→ Kutipan Sumber:

'''

Dengan demikian, diharapkan ia punya kepribadian dan semangat keagamaan yang tinggi. Tujuan mengajarkan wudhu dan menunaikan shalat fardhu pada waktunya, pada dasarnya adalah mengajarkan ketaatan, disiplin, kesucian dan kebersihan. Demikian pula dengan membiasakan anak-anak kecil menunaikan puasa, adalah dalam rangka supaya mereka sabar dalam beribadah dan dalam menghadapi beban-beban kehidupan.
كل مولود يولد على الفطرة فأبوه يهودا نه او ينصرانه واويمجسانه (رواه مسلم)
“Setiap bayi itu lahir atas kesucian, maka kedua orangtuanya lah yang akan menjadikannya yahudi, nasrani, atau majusi”. (H.R. Muslim)
وعن عمروبن شعيب عن ابيه عن جدهرضي الله عنه قال: قال رسول الله صلى الله عليه وسلم: مروااولادكم با الصلاة وهم ابناء سنين واضربوهم عليها وهم ابناء عشر، وفرقوا بينهم فى المضاجع (حديث رواه ابودود با سناد حسن)

'''

→ Tugas 1: Perbarui kutipan sumber tentang pendidikan ibadah anak dengan menuliskan kembali bagian dari "Dengan demikian, diharapkan" sampai "با سناد حسن)", tetapi ganti "puasa" dengan "zakat".
→ Tugas 2: Sebutkan semua hal yang, menurut kutipan sumber, pada dasarnya diajarkan melalui wudhu dan shalat fardhu pada waktunya.

→ Segmen Data:
'''

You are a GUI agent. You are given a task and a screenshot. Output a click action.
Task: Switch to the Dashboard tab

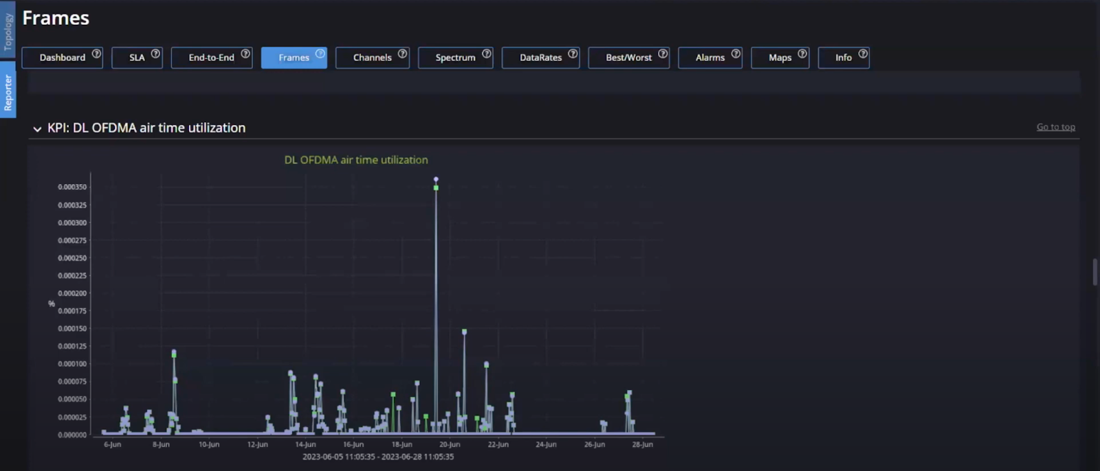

'''

→ Jawaban Tertulis 1:
Dengan demikian, diharapkan ia punya kepribadian dan semangat keagamaan yang tinggi. Tujuan mengajarkan wudhu dan menunaikan shalat fardhu pada waktunya, pada dasarnya adalah mengajarkan ketaatan, disiplin, kesucian dan kebersihan. Demikian pula dengan membiasakan anak-anak kecil menunaikan zakat, adalah dalam rangka supaya mereka sabar dalam beribadah dan dalam menghadapi beban-beban kehidupan.
كل مولود يولد على الفطرة فأبوه يهودا نه او ينصرانه واويمجسانه (رواه مسلم)
“Setiap bayi itu lahir atas kesucian, maka kedua orangtuanya lah yang akan menjadikannya yahudi, nasrani, atau majusi”. (H.R. Muslim)
وعن عمروبن شعيب عن ابيه عن جدهرضي الله عنه قال: قال رسول الله صلى الله عليه وسلم: مروااولادكم با الصلاة وهم ابناء سنين واضربوهم عليها وهم ابناء عشر، وفرقوا بينهم فى المضاجع (حديث رواه ابودود با سناد حسن)

→ Jawaban Tertulis 2: Ketaatan, disiplin, kesucian, dan kebersihan.